Note: The following is a speech delivered by University of Colorado Skaggs School of Pharmacy and Pharmaceutical Sciences student Clare Livingston at the school’s scholarship luncheon on Nov. 1. The luncheon brought together CU Pharmacy’s generous scholarship donors and their recipients.
I would like to start by welcoming everyone to this delicious luncheon to celebrate scholarship donors and recipients at the Skaggs School of Pharmacy. My name is Clare Livingston and I am a P4 student. I am currently the recipient of the James L McDowell Scholarship and a former recipient of the Kent M. Nelson and Erwin-Nelson Scholarships.
Recently, I like many of my classmates have had the experience of revising my CV in anticipation of graduation. When I got to the part where I needed to describe these awards, I found myself struggling because these gifts were so much more than a single line could express. Although the financial component of the scholarships that the School of Pharmacy offers which are generously funded by donors like you are significant, the impact of these awards goes beyond finances alone. Getting a scholarship means getting the gift of time — time to focus on our studies, time to volunteer in our communities, time to pursue professional opportunities — because of the financial relief it provides. I know that I would not be where I am today and would not have been able to pursue research and career path exploration if I had not received these scholarships.

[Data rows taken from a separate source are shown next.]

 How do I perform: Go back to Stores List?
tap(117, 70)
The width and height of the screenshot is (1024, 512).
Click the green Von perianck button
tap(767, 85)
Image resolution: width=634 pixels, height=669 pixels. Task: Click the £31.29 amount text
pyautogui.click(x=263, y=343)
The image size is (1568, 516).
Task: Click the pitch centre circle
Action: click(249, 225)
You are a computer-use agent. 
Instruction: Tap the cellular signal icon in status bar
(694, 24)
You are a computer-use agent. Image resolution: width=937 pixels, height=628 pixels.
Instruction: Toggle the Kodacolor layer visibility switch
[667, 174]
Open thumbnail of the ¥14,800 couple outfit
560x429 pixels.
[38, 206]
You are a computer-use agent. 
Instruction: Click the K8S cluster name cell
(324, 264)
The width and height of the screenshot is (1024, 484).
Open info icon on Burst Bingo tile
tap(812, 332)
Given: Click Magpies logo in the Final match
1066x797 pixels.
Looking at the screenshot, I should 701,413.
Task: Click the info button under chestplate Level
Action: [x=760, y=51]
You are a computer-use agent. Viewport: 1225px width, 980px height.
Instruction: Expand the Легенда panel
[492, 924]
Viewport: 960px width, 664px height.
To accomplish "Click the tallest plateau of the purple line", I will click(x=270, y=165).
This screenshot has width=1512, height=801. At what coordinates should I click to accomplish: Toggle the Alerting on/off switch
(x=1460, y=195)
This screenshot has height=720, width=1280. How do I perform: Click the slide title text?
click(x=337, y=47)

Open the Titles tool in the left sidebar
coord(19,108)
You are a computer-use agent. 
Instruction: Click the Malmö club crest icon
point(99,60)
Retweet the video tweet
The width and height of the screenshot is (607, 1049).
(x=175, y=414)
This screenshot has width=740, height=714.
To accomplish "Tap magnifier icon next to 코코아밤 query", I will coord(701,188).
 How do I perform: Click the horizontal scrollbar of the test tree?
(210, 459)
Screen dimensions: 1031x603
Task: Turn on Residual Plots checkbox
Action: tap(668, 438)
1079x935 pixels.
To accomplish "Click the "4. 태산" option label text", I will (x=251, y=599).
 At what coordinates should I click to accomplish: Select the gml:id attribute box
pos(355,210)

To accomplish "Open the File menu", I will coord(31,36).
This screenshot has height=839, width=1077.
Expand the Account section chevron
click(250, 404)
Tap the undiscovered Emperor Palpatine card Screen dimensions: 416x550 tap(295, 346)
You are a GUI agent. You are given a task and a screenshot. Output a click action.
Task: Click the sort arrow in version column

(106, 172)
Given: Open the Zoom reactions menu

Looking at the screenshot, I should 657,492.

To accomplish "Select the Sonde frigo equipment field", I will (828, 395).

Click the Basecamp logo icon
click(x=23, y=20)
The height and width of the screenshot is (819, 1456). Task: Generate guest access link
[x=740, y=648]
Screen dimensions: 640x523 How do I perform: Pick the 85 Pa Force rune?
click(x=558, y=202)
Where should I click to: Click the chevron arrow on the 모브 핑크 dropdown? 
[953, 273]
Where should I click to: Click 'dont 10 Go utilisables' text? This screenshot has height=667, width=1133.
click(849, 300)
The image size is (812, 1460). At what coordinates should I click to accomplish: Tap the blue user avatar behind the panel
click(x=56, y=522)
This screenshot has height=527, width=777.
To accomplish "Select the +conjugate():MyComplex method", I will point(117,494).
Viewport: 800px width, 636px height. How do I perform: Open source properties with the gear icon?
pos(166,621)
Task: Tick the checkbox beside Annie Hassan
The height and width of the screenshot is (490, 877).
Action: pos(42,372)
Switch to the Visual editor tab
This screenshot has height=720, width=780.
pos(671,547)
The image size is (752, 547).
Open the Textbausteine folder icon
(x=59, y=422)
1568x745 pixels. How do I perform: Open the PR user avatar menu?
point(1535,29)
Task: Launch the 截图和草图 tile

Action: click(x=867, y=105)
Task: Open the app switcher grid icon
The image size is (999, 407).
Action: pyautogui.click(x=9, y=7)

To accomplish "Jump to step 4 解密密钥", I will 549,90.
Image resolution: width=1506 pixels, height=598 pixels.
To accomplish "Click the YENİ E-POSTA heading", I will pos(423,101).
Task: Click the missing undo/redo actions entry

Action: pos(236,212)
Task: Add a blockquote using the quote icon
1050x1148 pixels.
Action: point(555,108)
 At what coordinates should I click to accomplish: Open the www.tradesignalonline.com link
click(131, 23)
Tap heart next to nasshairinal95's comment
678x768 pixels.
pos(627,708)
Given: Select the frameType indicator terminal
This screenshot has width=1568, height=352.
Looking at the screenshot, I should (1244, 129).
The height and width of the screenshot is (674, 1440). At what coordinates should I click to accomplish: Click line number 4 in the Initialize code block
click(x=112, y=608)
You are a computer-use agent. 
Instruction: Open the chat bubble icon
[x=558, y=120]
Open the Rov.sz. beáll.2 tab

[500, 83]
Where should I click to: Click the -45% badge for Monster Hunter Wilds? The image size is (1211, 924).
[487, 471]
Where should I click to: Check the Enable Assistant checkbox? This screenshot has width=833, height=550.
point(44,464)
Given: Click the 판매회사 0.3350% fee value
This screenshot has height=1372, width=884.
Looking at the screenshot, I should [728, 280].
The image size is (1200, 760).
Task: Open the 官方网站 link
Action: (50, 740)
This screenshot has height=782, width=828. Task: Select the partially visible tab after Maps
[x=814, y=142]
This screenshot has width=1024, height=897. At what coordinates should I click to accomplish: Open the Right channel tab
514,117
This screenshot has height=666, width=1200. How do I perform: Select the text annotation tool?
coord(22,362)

It is also a vote of confidence — a signal that despite the challenges we may face in school that someone somewhere believes in us. That can we persevere to continually improve ourselves and the profession. For me, the time that I most felt this was when I was at the annual dinner for the Kent M Nelson Scholarship last year. As I listened to Kent’s family, friends, and colleagues describe him, the anecdote that stood out was that he was so enthusiastic about pharmacy, so eager to do shape the profession in lasting ways, that he would always take the stairs two at a time. My first thought upon hearing this was, “I don’t know if I can take the steps two at a time — what happens if I fall?” After getting over my initial reaction, I decided to take this award as a challenge. I would go outside of my comfort zone and push myself to be the person who would try to take on such a challenge by taking extra classes to further my knowledge, doing all I could to help my patients, and do better each day.
Beyond my scholarships, CU offers several others. To the donors here today, I would like to say thank you even though that doesn’t feel like nearly enough to express the gratitude that we as students have for your gifts. To my fellow recipients, thank you for all that you have done to honor the legacies of these awards. I hope that we can use the support that we received to continue to serve our patients, serve our communities, and always strive to be the type of people who take the stairs two at a time.